Abstract
Purpose
To determine the impact of pelvic inflammation caused by tubo-ovarian abscess (TOA) on ovarian response to stimulation.
Methods
This retrospective longitudinal cohort analysis that was carried out in a tertiary university-affiliated medical center included 15 women with TOA during in vitro fertilization (IVF) cycles. The ovarian response to stimulation and the pregnancy rate were compared in two subsequent cycles, the initial IVF cycle that was complicated by TOA after oocyte retrieval (first treatment cycle) and the following IVF treatment (second treatment cycle) that occurred within a period of a year from the first cycle.
Results
The mean number of retrieved oocytes was significantly higher in the first IVF cycle compared to the second cycle (8.1 ± 3.2 vs. 5.4 ± 2.5, P = .003], corresponding to a 30% reduction in ovarian response to gonadotropin stimulation.

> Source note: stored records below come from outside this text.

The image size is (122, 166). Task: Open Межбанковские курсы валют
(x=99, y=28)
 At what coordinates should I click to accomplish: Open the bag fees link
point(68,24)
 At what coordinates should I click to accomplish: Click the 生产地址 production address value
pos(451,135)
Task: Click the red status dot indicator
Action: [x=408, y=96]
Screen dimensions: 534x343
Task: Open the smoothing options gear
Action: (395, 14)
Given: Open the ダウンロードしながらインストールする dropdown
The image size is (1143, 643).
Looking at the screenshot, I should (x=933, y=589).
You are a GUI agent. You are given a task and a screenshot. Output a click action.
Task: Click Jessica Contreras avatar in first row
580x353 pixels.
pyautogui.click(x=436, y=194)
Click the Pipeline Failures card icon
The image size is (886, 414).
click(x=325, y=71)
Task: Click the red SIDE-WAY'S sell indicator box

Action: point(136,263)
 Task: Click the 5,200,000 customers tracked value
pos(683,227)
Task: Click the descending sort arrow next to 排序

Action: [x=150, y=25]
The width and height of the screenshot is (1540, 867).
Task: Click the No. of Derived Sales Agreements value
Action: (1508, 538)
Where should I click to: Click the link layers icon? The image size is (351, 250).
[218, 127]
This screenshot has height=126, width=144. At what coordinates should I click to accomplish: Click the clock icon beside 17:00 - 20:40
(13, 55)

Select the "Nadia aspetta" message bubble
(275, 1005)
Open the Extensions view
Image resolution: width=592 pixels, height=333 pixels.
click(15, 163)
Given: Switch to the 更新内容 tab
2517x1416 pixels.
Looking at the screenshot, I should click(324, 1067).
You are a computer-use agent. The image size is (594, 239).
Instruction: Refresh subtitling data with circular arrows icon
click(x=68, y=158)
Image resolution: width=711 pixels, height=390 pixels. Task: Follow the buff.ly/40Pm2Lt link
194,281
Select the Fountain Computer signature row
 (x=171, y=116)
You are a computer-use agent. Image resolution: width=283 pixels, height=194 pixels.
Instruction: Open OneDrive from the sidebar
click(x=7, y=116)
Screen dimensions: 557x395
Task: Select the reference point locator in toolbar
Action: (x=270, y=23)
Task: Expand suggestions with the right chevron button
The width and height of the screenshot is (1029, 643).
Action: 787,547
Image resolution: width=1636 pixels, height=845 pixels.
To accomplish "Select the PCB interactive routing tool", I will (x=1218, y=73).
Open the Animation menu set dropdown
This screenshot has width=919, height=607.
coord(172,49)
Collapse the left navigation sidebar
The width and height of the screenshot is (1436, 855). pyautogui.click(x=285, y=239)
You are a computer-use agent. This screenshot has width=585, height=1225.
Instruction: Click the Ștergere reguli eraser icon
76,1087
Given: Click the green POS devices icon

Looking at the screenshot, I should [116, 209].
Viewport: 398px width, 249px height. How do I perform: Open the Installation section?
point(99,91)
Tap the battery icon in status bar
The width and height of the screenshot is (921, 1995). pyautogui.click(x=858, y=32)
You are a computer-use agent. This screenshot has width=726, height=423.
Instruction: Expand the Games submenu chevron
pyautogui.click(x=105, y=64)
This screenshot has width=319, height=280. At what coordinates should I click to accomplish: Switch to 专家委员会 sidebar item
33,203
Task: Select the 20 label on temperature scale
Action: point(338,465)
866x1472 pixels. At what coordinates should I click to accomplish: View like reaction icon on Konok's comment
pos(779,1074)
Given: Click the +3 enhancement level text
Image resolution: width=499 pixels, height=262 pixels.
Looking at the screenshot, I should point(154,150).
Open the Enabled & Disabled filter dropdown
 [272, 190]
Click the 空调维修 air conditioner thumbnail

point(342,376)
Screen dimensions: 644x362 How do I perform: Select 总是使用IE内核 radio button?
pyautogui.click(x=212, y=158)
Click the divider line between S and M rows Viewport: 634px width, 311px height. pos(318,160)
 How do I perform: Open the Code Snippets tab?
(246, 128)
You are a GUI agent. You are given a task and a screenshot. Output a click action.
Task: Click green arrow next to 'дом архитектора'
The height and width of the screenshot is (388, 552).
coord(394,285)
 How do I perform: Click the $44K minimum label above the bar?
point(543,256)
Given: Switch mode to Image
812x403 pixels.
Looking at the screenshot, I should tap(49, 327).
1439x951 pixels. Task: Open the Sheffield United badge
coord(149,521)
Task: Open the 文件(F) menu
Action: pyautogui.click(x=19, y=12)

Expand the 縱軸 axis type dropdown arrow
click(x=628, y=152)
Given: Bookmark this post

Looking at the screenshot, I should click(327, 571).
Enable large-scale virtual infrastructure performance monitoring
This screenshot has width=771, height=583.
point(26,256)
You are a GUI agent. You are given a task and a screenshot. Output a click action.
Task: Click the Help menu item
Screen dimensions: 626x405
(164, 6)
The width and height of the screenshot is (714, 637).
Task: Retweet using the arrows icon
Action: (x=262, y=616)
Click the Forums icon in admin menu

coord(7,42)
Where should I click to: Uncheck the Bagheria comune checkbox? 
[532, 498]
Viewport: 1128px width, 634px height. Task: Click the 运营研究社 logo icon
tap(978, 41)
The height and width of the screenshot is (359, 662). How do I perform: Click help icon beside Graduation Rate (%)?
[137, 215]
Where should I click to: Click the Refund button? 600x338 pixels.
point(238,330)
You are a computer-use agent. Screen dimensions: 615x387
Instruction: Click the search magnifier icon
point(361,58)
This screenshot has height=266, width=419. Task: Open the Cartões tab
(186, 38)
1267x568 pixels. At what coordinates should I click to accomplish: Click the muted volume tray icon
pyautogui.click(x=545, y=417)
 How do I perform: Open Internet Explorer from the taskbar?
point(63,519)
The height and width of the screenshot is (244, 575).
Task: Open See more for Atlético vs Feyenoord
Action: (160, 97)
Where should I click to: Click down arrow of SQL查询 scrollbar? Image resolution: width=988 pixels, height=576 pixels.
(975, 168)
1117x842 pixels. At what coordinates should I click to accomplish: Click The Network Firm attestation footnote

Fertilization rates were significantly lower in the second cycle (4.1 ± 2.9 vs. 2.9 ± 1.7, P = .015). Twelve women (80%) reached embryo transfer in the first cycle compared to 14 women (93.3%) in the second cycle. The mean number of transferred embryos was similar between the two cycles. There were no clinical pregnancies following the first cycle, and only one patient (6.6%) had a clinical pregnancy in the second treatment cycle.
Conclusions
TOA following fertility treatment has a detrimental effect on ovarian function. The pregnancy rate in the immediate period following TOA is poor. Current data for recommending the deferral of fertility treatment following a TOA episode are insufficient, calling for more studies to address these issues.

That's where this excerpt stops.